²⁴And if thy people Israel be smitten down before the enemy, because they have sinned against thee; and shall turn again and confess thy name, and pray and make supplication before thee in this house: ²⁵then hear thou from heaven, and forgive the sin of thy people Israel, and bring them again unto the land which thou gavest to them and to their fathers. ²⁶When the heaven is shut up, and there is no rain, because they have sinned against thee; if they pray toward this place, and confess thy name, and turn from their sin, when[¹] thou dost afflict[²] them: ²⁷then hear thou in heaven, and forgive the sin of thy servants, and of thy people Israel, when[²] thou teachest them the good way wherein they should walk; and send rain upon thy land, which thou hast given to thy people for an inheritance.

[¹] Or, because.

[²] Or, answerest.

24. and shall turn again] i.e. repent.

²⁸If there be in the land famine, if there be pestilence, if there be blasting or mildew, locust or caterpiller; if their enemies besiege them in the land of their cities[¹]; whatsoever plague or whatsoever sickness there be; ²⁹what prayer and supplication soever be made by any man, or by all thy people Israel, which shall know every man his own plague and his own sorrow, and shall spread forth his hands toward this house: ³⁰then hear thou from heaven thy dwelling place, and forgive, and render unto every man according to all his ways, whose heart thou knowest; (for thou, even thou only, knowest the hearts of the children of men;) ³¹that they may fear thee, to walk in thy ways, so long as they live in the land which thou gavest unto our fathers.

[¹] Hebrew gates.

28. blasting] The phrase applies to the damage to vegetation in Palestine which is caused by the winds that blow in from the deserts to the east and south (see Smith, Historical Geography of the Holy Land p. 67). Such winds are spoken of as coming from the east (Genesis xli. 6; Hosea xiii. 15) or from the south (Luke xii. 55).

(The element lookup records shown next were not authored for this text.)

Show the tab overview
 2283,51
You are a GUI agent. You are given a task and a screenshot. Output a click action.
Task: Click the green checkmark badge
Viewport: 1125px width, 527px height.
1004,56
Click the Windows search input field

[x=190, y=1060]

caterpiller] Rather some kind of locust; see Driver on Joel i. 4.

in the land of their cities] literally in the land of their gates. The text is probably corrupt: read either, in any one of their cities (compare LXX.), or, by making a breach in their gates (Hebrew biphĕrōṣ for b’ereṣ).

whatsoever plague] “Plague” is used here in the general sense of calamity, as in the phrase, “The Ten Plagues of Egypt.”